In remarks presented at the commissioning ceremonies, Peter Gilbertson, CEO of Anacostia & Pacific Company, Inc., said, “We’re happy to join in the ports efforts to make a difference and improve air quality for the entire community.”
Many officials attended the commissioning ceremony. Aside from Mr. Gilbertson, other speakers included:
Pacific Harbor Line began operations in 1988 providing railroad switching services to the Ports of Long Beach and Los Angeles and also dispatching all BNSF Railway and Union Pacific trains within the ports.
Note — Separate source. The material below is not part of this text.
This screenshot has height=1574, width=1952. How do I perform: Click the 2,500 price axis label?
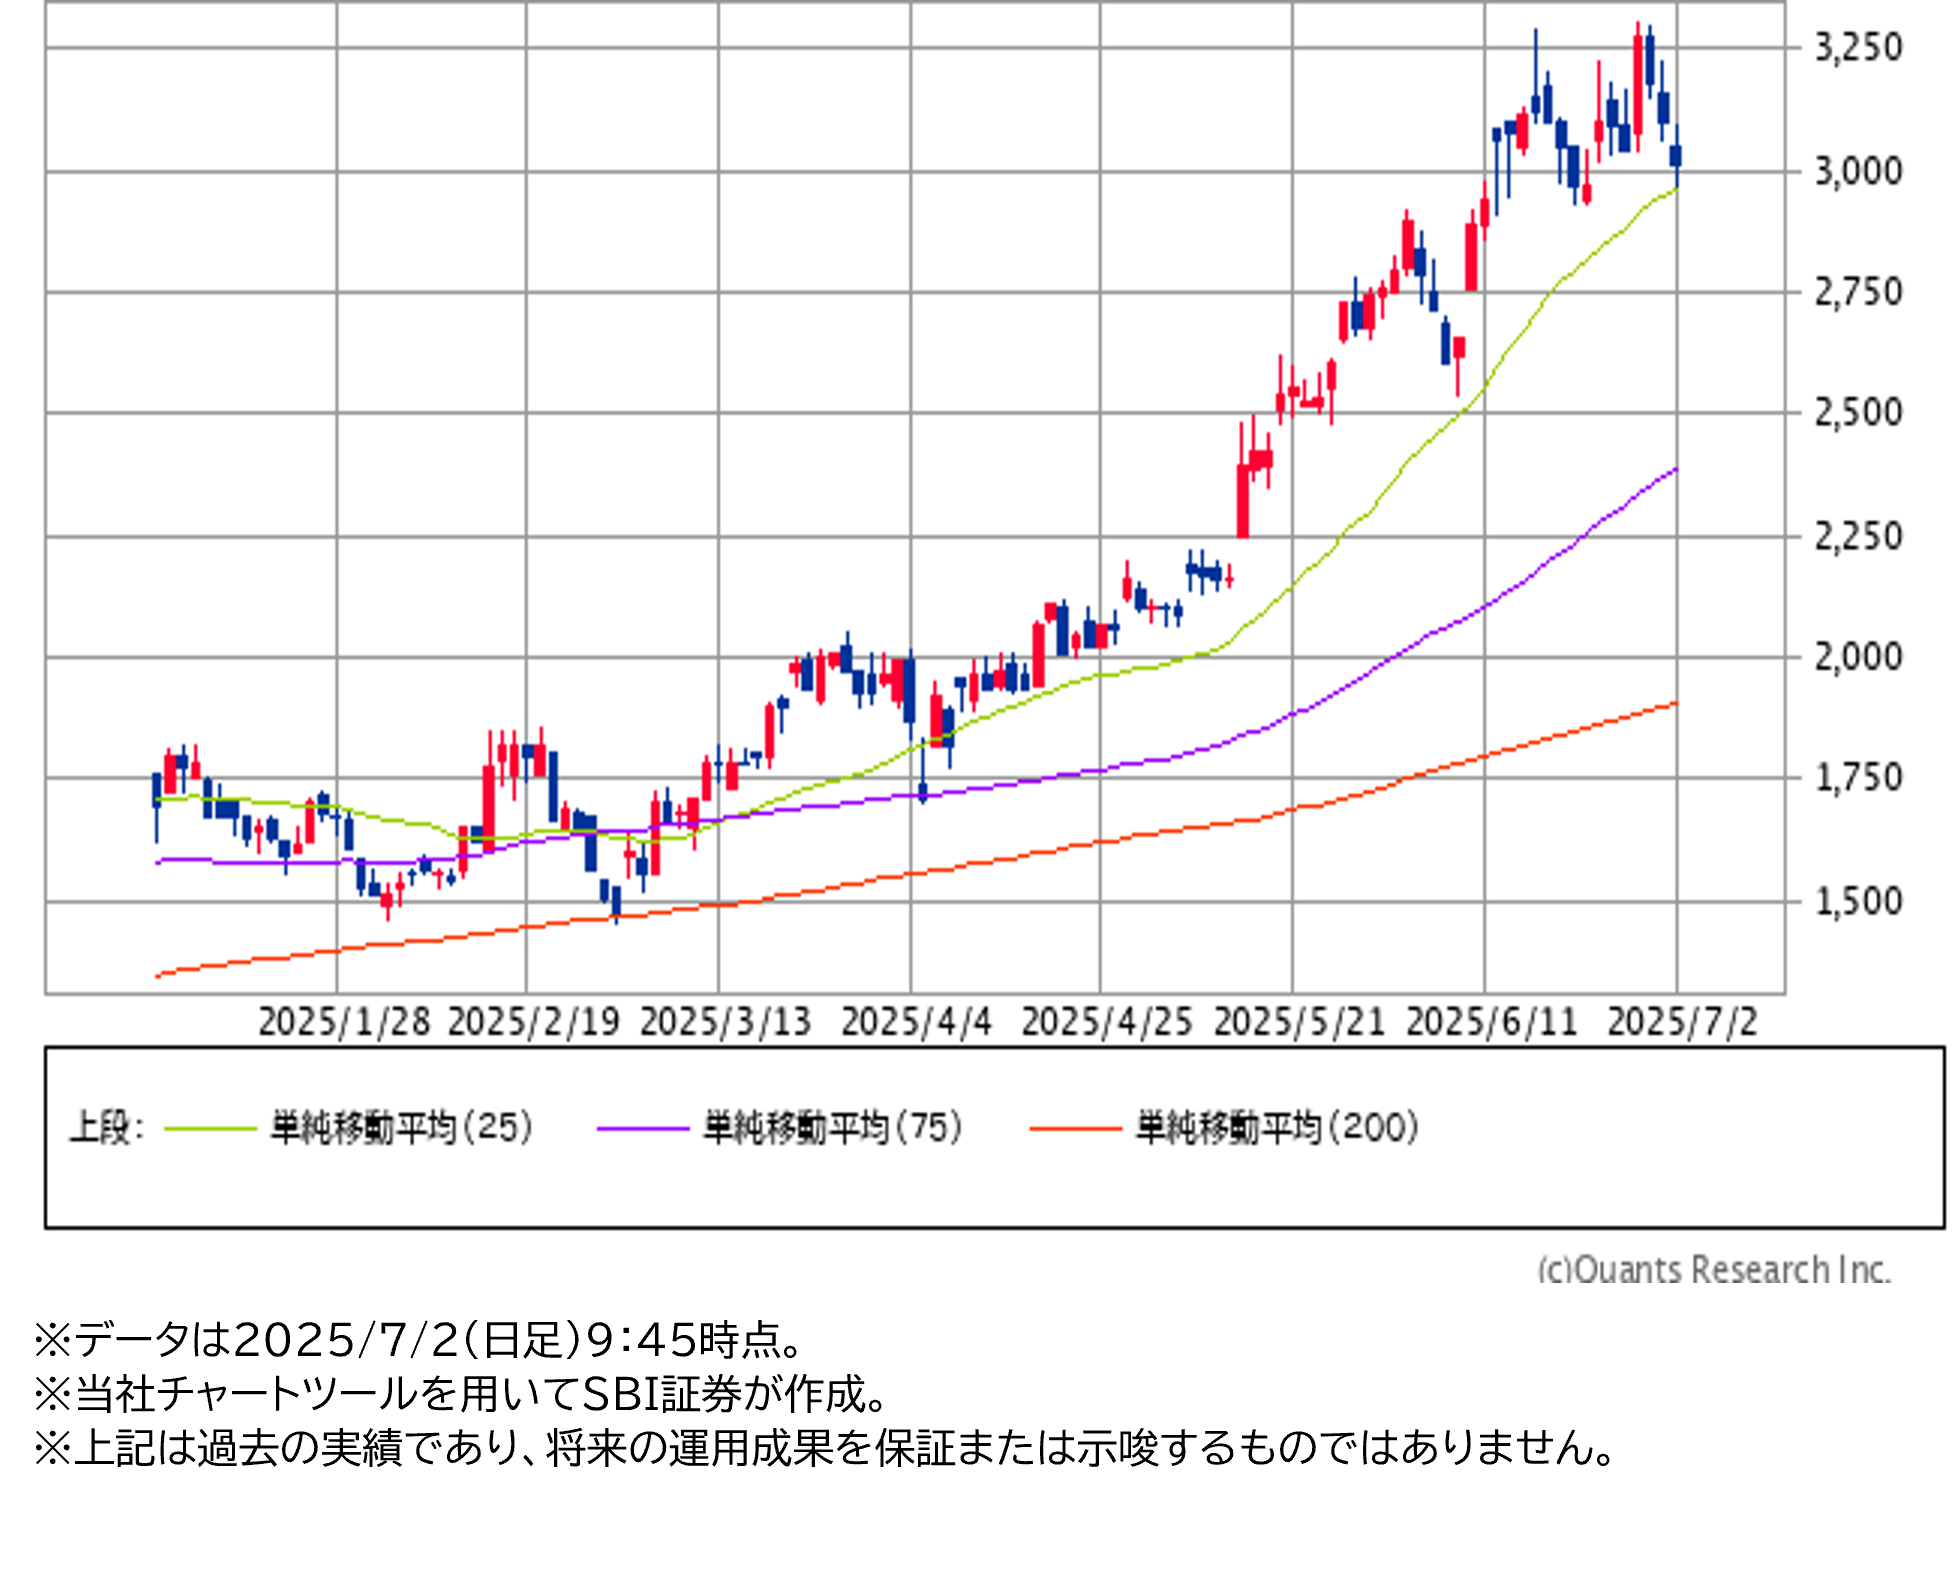pos(1858,412)
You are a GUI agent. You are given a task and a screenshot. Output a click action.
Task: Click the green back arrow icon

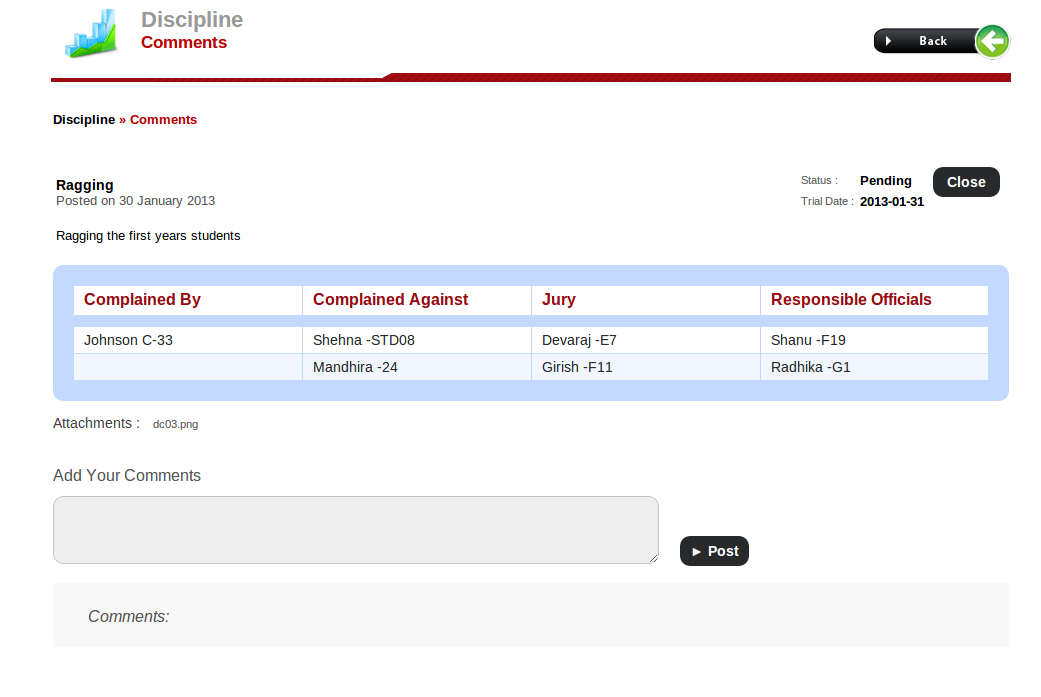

PHL maintains 60 miles of track owned by the two ports and serves nine on-dock intermodal terminals, plus numerous carload customers.
Since start up, employment on PHL has increased from 34 to approximately 140. The port railroad moves nearly two million containers annually directly from and to the docks, according to Andrew Fox, PHL president.
Railroads move about one-half of the international container freight in the Los Angeles region, Fox noted, yet contribute only six percent of the particulate emissions and are three times more fuel efficient than trucks, thus reducing greenhouse gases.
PHL is the first small railroad to join the EPA's “Smartway” Transport Partnership to promote fuel efficiency and reduce greenhouse gases within the freight industry.
In a further effort to reduce pollution, PHL has been using low-sulfur diesel fuel since 2004.